▶ _WORK ITEM_
Set down only the lines from the one containing "This screenshot has height=484, width=1024." through the final line of the entries below, exactly as they stand, with no pictures.
══ INPUT
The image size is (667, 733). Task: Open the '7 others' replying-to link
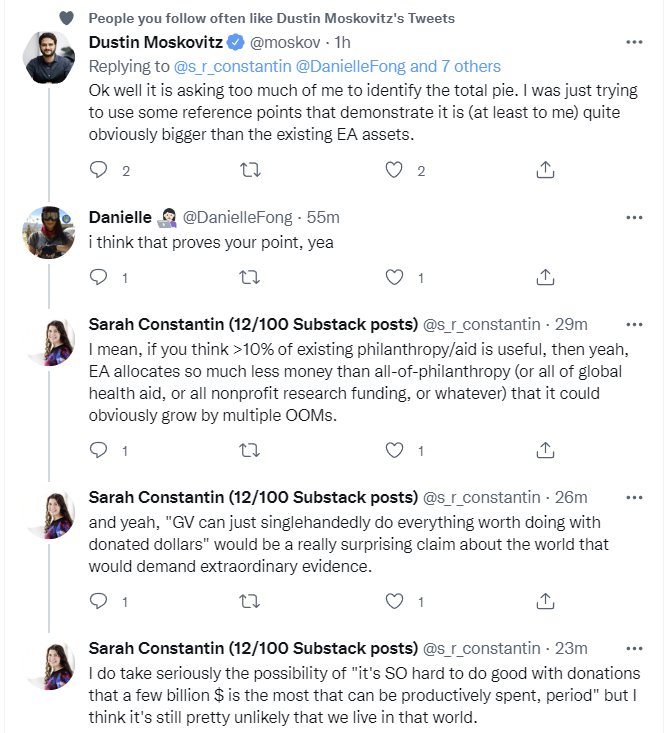tap(471, 66)
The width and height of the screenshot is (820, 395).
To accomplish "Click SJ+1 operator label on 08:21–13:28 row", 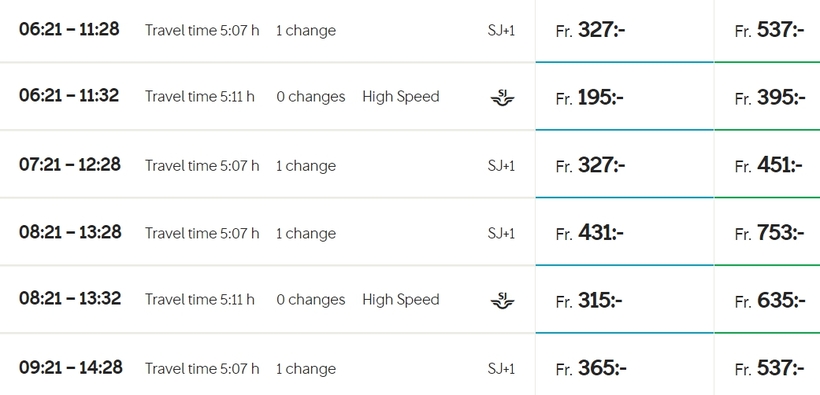I will [501, 233].
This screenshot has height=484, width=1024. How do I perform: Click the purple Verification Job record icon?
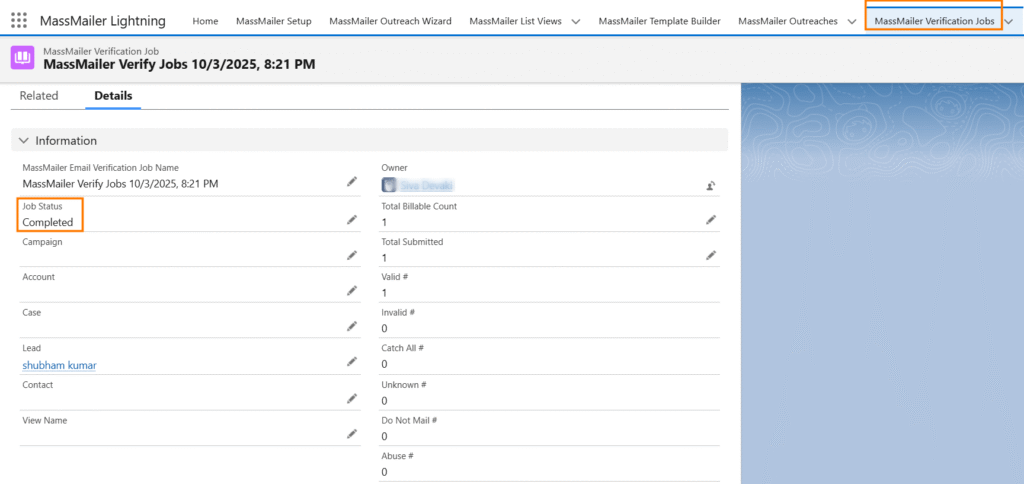(22, 58)
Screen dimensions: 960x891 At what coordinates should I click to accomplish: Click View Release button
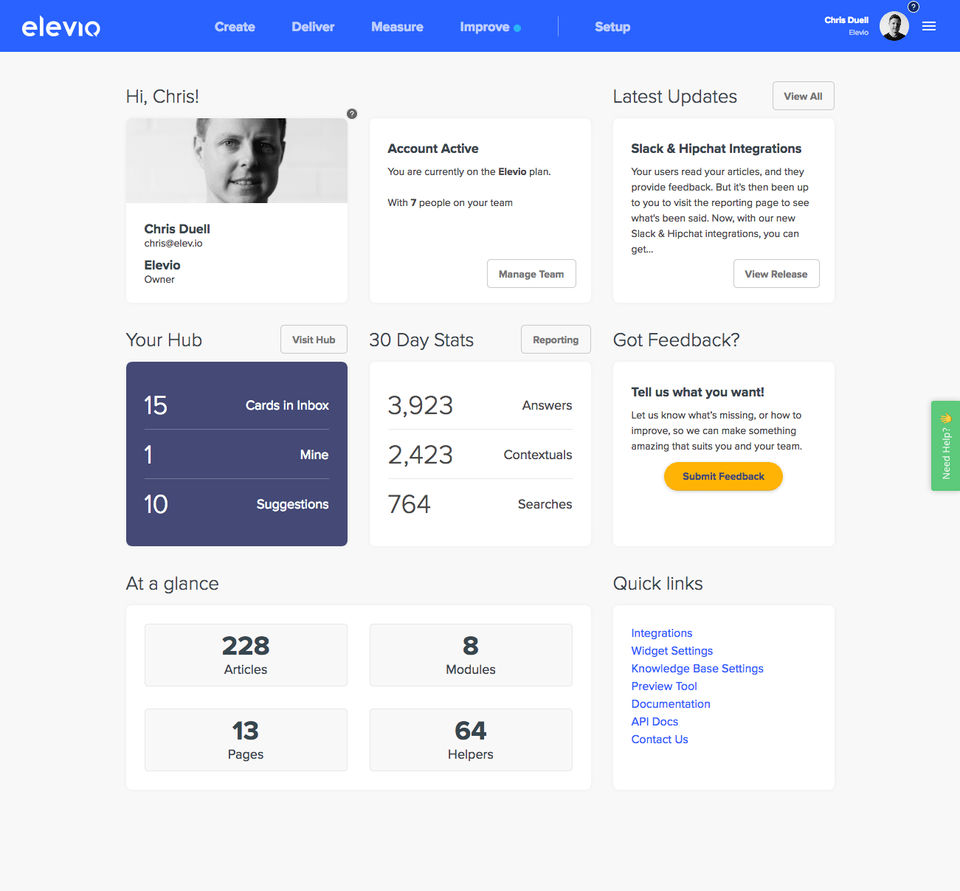776,274
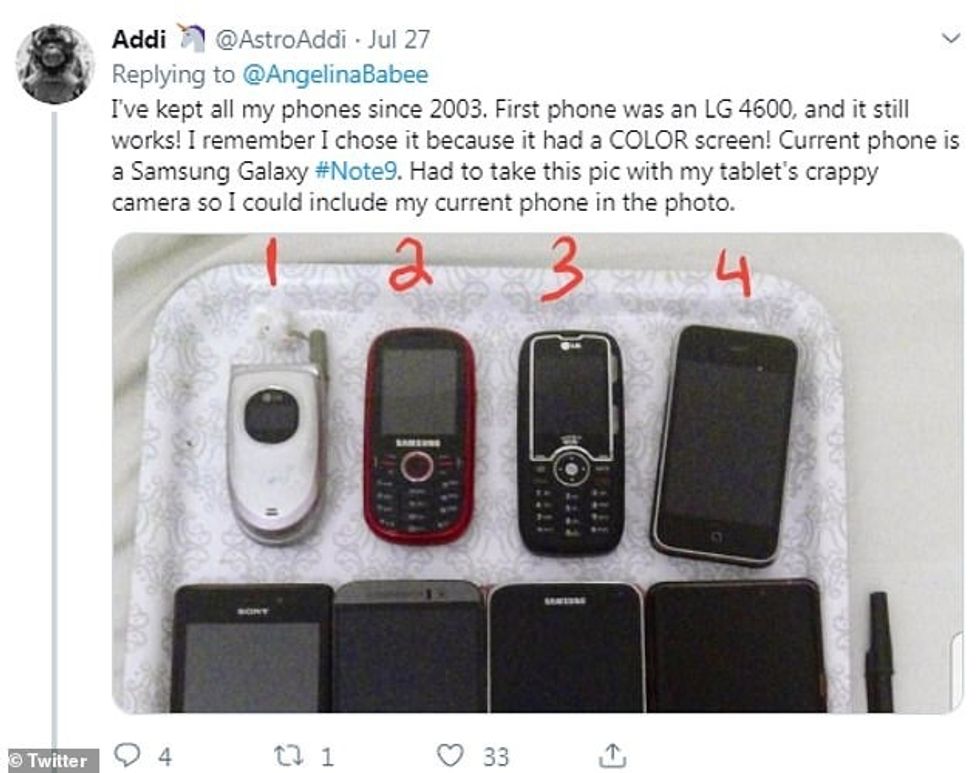This screenshot has height=773, width=980.
Task: Like the tweet with heart icon
Action: (450, 756)
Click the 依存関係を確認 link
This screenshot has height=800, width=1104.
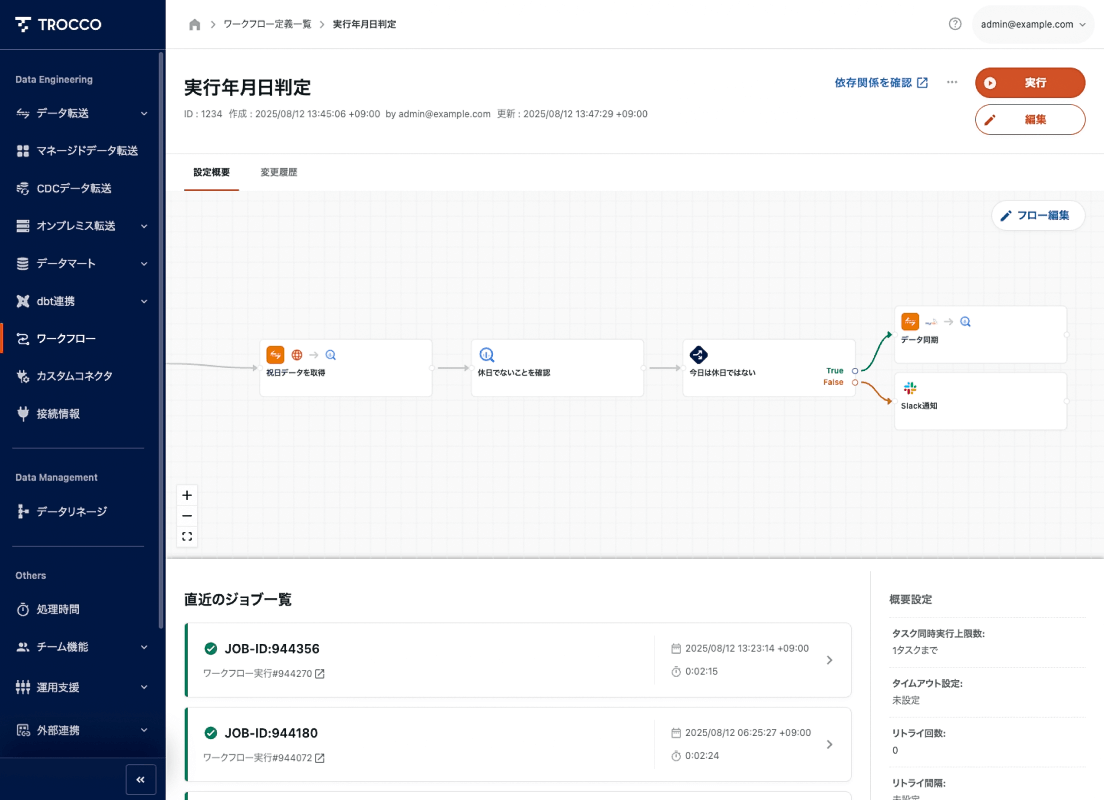coord(880,83)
════
▶ _ANSWER TO THIS PROBLEM_
This screenshot has height=484, width=1024. How do I perform: Click the purple Verification Job record icon?
(22, 58)
Screen dimensions: 960x891 At what coordinates should I click to accomplish: Click View Release button
776,274
This screenshot has height=773, width=980.
Task: Like the tweet with heart icon
Action: (450, 756)
Click the 依存関係を確認 link
This screenshot has height=800, width=1104.
coord(880,83)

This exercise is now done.